In contrast to previous work, SymTA/S explicitly supports the combination and integration of different kinds of analysis techniques known from real-time research. For this purpose, it is essential to transition between the often incompatible event stream models resulting from the dissimilitude of the local techniques. This kind of incompatibility appears for instance between an analysis technique assuming periodic events with jitter and an analysis technique requiring sporadic events. In SymTA/S we use *event model interfaces (EMIFs)* and *event adaptation functions (EAFs)* to realize these essential transitions [16].

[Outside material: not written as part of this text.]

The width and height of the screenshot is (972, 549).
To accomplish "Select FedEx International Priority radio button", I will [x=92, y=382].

However, integration of heterogeneous systems is not the sole domain of application for EMIFs and EAFs. In SymTA/S so-called shapers can be connected with any event stream. Shapers are basically EMIF-EAF combinations which manipulate an event stream, and thus the interaction between two components. They provide control about the timing of exchanged events and data and consequently also about performance dependencies. We have shown in [17] that this is especially important to break up non-functional dependency cycles and to reduce transient load peaks in dynamic systems. In other words, due to the event model transformation provided by EMIFs and EAFs, SymTA/S is able to analyze many real world examples that holistic approaches [24], [14] cannot handle.

In order to perform a system level analysis, SymTA/S locally performs existing scheduling analyses (e.g. RMS, TDMA, Round Robin, etc.) and propagates their results to the neighbouring components. This analysis-propagate mechanism is repeated iteratively until all components are analyzed, which means that all output streams remained unchanged.

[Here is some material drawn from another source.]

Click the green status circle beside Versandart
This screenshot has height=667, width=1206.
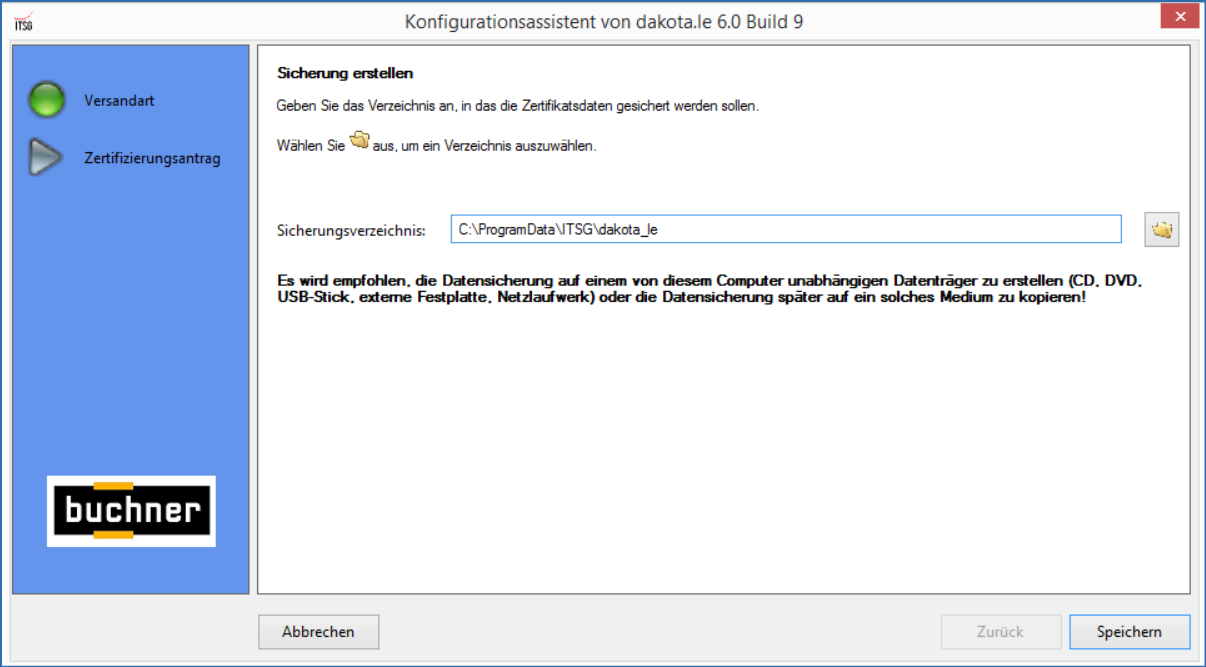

The above described basic SymTA/S approach has been recently extended to support multi-rate systems, tasks with multiple activating inputs (OR- or AND-concatenated), conditional communication and functional cycles [7], [9]. These major extensions enable SymTA/S to cope with complex applications.

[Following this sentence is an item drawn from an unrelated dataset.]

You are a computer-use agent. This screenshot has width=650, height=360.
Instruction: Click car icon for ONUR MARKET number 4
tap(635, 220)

Furthermore, SymTA/S is able to consider system context information to tighten analysis bounds. We define as a system context all kinds of correlations between activating events that go beyond the possible timing of consecutive events in one event stream. *Inter* event stream contexts, initially introduced by Tindell [25] and generalized by Palencia and Harbour [13], consider possible phases between events in different event streams, thus allowing to calculate a tighter number of interrupts of a task by other tasks sharing the same component. Intra event stream contexts, initially introduced by Mok and Chen [12], consider correlations between successive computation or communication requests, thus allowing to calculate a tighter load for a number of successive activations of a task. Both types of contexts lead to the calculation of shorter worst-case, and longer best-case response times. In [8] we presented the generalization of intra event stream contexts, the combination of both types of contexts during analysis, and explicit distinction between different types of events on one hand, and different task behaviors on the other. The latter is crucial for subsystem integration and compositional performance analysis, since different types of events are a property of the sender, while different behaviors are a property of the receiver.

## IV. TRAFFIC SHAPING

Scheduling and data dependent behavior induce jitter to the input-output timing of processes and communication [17]. Such jitters accumulate in the system and can lead to event bursts. Both effects increase timing uncertainty and worst-case peak load.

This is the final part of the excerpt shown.